I opened the cupboard door, reached in and pulled it out. “I don’t think it’ll come off,” I said resigned to throwing it away.

Without another word Mike took the whole mess to the garage and when he came back half an hour later, he presented me with a perfectly clean oven rack. The rackectomy was a complete success and I was delighted.

“How did you do it?” I asked.

“I can’t tell ya,” he said letting the rest of the line hang.

Me? I was just happy he saved the rack and I can get a new can opener.

Now, speaking of odors, what do you all do when you get a UFO? Unidentified Fridge Odor, that is.

I know that my hard boiled eggs are odiferous and I can usually identify that smell, but recently I noticed a UFO building. I don’t have a lot of things in my fridge, but one thing I did have was four three-week old apples in the crisper drawer. I checked them and they were still firm. I’d better get them eaten, I thought to myself. Well, they weren’t the best texture, but they were eatable-edible and I ate two of them. The other two…I couldn’t face eating them but they weren’t bad so I didn’t want to throw them out either.

Slowly, through the week, the fridge emptied but the smell was still there. Could the apples be the cause of my UFO? I wondered.

I didn’t want to eat the apples-and yes Momma, I hear you! “Peggy! Make them into applesauce!”-and I didn’t want to throw them out either. If there were only some other way. Then inspiration struck. I took the peels from an orange and a cinnamon stick and put them in a pot of water. Then I chunked the apple in it and let the whole thing simmer for a few hours. My house was filled with the wonderful aromas of my homemade potpourri.

Now that the apples are gone, I know that they were indeed the culprit and now for the real reason I’m telling you this story.

How do you keep your butter from picking up UFO’s?

 
 

Mr. Z and his little dog Georgie have left us. They moved to Amarillo, Texas so Mr. Z could be closer to his son. Mr. Z will get to meet grandchildren and great-grandchildren that he has never met before. He’ll get to attend sporting events and family functions that otherwise would have been impossible for him to go to.



Annie, Mr. Z’s sister-in-law, her granddaughter Fogerty



and son Darrin, threw Mr. Z a going-away party.



I’ll tell you what!

Darren makes a really good pulled pork. “If you ever need anyone for a party,” Mr. Z proudly exclaims, “he’s your man. You should see his fancy smokers. He’s got the setup now, and he pulls the whole thing around behind his truck.”

“Is he trying to start his own business?” I asked.

“I don’t know, but he’s done some jobs around town.
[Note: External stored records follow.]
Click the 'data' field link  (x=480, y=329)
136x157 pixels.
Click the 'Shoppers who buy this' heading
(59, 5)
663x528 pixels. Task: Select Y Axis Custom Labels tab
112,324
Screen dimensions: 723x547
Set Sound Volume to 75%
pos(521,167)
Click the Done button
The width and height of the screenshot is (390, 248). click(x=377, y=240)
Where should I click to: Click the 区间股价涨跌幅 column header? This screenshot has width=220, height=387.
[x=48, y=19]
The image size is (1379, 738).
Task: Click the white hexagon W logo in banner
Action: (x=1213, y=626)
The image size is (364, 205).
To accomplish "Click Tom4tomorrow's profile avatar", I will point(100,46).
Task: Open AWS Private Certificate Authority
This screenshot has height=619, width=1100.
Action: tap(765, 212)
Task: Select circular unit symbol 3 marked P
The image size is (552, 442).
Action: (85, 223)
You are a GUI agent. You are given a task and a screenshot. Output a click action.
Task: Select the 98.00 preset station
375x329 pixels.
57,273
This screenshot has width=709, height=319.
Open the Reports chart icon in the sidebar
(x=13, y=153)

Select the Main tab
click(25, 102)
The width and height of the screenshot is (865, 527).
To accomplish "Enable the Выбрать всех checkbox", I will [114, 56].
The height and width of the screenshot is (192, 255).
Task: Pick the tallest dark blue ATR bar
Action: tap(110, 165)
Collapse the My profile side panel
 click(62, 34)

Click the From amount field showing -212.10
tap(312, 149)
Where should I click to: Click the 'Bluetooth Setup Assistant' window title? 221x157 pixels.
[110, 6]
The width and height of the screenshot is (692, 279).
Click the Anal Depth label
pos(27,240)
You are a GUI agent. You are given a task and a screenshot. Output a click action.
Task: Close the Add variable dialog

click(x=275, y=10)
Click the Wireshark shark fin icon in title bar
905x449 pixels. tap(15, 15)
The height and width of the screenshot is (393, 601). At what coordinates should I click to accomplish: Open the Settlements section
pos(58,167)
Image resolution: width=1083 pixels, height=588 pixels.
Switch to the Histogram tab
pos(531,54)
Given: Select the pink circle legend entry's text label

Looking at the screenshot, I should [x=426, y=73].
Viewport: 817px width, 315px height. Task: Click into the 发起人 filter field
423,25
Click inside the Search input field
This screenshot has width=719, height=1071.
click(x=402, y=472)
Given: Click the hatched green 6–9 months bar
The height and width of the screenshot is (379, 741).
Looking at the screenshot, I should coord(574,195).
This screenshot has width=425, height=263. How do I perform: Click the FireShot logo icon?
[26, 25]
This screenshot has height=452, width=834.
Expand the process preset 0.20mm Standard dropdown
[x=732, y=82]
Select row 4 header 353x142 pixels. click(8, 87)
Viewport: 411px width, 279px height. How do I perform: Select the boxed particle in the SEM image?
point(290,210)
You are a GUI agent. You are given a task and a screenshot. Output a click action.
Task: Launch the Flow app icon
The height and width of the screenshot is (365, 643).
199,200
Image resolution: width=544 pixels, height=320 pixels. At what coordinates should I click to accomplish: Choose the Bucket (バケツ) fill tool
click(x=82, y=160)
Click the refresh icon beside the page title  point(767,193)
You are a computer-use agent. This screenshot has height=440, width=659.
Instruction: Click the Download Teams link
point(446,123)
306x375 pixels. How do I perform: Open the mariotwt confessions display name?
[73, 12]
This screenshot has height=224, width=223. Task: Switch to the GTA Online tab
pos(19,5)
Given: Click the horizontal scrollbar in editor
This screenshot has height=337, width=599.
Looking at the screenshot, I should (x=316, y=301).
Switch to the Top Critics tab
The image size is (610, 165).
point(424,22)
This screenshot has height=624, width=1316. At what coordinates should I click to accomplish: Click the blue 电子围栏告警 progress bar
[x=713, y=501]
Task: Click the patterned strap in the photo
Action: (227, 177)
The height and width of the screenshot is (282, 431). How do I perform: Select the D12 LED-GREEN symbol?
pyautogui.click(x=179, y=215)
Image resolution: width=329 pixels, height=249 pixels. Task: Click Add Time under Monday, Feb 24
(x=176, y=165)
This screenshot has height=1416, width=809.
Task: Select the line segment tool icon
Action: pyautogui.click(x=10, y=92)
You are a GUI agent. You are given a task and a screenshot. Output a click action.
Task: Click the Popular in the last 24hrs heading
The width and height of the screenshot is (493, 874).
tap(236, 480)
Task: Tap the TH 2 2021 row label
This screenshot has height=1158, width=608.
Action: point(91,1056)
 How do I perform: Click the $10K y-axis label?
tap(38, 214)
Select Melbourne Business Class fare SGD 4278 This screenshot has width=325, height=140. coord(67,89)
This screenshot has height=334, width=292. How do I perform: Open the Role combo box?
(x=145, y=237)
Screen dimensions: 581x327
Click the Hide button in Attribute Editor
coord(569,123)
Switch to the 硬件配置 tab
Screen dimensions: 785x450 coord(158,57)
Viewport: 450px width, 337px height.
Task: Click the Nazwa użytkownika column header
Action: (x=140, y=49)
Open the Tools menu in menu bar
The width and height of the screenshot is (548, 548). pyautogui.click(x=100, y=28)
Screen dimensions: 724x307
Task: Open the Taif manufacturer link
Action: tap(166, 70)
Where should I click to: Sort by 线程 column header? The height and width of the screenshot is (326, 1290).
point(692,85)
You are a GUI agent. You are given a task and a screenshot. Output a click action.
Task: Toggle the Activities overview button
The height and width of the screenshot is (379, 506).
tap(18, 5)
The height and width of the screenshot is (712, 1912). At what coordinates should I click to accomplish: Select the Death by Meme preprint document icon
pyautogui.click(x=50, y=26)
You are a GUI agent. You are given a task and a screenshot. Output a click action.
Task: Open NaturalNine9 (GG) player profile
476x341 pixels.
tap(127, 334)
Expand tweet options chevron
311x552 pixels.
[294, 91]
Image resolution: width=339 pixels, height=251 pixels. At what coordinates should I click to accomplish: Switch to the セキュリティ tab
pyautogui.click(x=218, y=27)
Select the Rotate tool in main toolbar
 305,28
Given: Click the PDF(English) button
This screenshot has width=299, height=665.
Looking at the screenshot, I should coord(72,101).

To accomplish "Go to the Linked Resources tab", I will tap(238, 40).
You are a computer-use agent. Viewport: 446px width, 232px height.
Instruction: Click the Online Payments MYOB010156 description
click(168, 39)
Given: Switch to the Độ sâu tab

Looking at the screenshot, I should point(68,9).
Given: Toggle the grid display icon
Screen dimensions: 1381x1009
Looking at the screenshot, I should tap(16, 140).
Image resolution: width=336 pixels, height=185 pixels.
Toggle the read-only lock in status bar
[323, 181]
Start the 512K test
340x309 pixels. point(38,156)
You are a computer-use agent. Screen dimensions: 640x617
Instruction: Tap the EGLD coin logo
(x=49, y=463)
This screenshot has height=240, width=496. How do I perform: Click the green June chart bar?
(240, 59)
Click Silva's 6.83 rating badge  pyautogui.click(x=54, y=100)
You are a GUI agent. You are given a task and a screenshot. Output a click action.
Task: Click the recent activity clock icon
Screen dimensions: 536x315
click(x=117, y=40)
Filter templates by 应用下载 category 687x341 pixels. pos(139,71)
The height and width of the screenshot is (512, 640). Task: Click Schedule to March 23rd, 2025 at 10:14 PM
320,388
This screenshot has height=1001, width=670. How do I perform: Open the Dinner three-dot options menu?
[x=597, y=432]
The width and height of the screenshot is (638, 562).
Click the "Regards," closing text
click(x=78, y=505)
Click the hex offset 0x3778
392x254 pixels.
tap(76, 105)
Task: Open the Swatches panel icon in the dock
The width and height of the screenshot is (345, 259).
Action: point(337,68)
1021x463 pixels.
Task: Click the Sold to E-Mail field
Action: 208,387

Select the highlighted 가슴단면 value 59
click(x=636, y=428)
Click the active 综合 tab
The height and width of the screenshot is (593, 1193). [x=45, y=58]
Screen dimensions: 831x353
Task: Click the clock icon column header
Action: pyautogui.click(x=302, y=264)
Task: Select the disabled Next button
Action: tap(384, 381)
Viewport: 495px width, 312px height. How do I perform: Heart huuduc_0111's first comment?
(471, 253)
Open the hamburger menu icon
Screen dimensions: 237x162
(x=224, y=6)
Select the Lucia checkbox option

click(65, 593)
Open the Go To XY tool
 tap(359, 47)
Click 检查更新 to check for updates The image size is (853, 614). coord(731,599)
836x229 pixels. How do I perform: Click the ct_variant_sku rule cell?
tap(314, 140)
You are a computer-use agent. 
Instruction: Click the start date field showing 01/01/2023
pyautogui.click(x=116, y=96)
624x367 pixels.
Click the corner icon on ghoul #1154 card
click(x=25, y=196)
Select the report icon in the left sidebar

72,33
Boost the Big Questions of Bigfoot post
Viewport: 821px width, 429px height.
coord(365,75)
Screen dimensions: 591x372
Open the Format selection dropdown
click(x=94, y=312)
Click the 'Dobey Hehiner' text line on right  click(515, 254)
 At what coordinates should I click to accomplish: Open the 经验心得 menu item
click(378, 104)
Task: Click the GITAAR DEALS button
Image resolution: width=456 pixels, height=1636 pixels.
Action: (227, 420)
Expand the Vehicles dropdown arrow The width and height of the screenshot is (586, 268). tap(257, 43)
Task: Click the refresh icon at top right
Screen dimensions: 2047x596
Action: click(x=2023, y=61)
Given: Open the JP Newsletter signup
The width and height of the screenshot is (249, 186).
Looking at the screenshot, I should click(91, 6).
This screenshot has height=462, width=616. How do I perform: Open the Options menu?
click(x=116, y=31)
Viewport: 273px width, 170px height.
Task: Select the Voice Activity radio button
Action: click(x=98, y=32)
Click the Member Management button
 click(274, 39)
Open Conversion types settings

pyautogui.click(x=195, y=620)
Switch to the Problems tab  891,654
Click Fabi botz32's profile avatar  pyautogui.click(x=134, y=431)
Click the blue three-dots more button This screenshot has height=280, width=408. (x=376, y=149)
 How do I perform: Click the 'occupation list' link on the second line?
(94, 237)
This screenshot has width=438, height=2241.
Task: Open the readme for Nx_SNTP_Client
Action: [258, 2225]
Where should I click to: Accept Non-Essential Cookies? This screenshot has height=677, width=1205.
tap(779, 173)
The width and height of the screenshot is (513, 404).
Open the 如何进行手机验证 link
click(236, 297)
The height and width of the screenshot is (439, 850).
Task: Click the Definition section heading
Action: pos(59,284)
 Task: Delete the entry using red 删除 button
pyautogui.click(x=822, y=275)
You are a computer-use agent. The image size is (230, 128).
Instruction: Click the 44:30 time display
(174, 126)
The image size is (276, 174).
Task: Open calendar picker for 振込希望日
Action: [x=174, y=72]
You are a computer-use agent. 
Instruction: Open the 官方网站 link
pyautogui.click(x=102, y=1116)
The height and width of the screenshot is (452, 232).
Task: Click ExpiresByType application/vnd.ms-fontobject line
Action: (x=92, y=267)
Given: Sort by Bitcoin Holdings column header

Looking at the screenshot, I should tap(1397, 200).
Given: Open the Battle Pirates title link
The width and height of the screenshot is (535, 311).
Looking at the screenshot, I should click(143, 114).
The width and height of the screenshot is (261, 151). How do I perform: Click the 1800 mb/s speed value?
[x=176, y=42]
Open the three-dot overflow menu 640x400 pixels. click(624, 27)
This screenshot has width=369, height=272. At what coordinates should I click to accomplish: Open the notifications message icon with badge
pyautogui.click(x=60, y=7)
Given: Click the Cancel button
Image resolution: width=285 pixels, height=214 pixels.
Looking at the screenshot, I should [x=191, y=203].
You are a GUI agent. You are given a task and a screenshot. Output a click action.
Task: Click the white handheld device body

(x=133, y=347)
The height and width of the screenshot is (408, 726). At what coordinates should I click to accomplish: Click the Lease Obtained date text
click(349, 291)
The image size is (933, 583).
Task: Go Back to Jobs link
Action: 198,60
Call him, he can tell you better than I can.”

You may see Miss Helen in the middle of this picture. Do you know why? If you said because she lives there, then you would be wrong.

I was invited to the party and Miss Helen agreed to be my date!



Someone else who has gone from my life is my beautiful cousin Jessica, and this time I mean gone in a more somber sense of the word.

At 35, Jessica now rests in the arms of our Lord. She died in an automobile accident last Sunday. She leaves behind her twin sons Jonathan and Jordan, a daughter, Sydney, and all of us.


A cousin to both Jessica and me is Stacey and Stacey has written a very loving and moving tribute to Jessica. If you would like to read it, I’ll be happy to forward you a copy.

There is a passage in the Bible that comes to my mind. One I recently heard. Job 14:5 says; Seeing his days are determined, the number of his months are with thee, thou hast appointed his bounds that he cannot pass.

It means that God knows how many days we are to be on this earth and we cannot exceed that number. Small comfort, or maybe no comfort as we grieve for Jessica. But to quote a wise and beautiful lady, “Trust God.”

More stories waiting to be written, but no more room. We shall call this one done.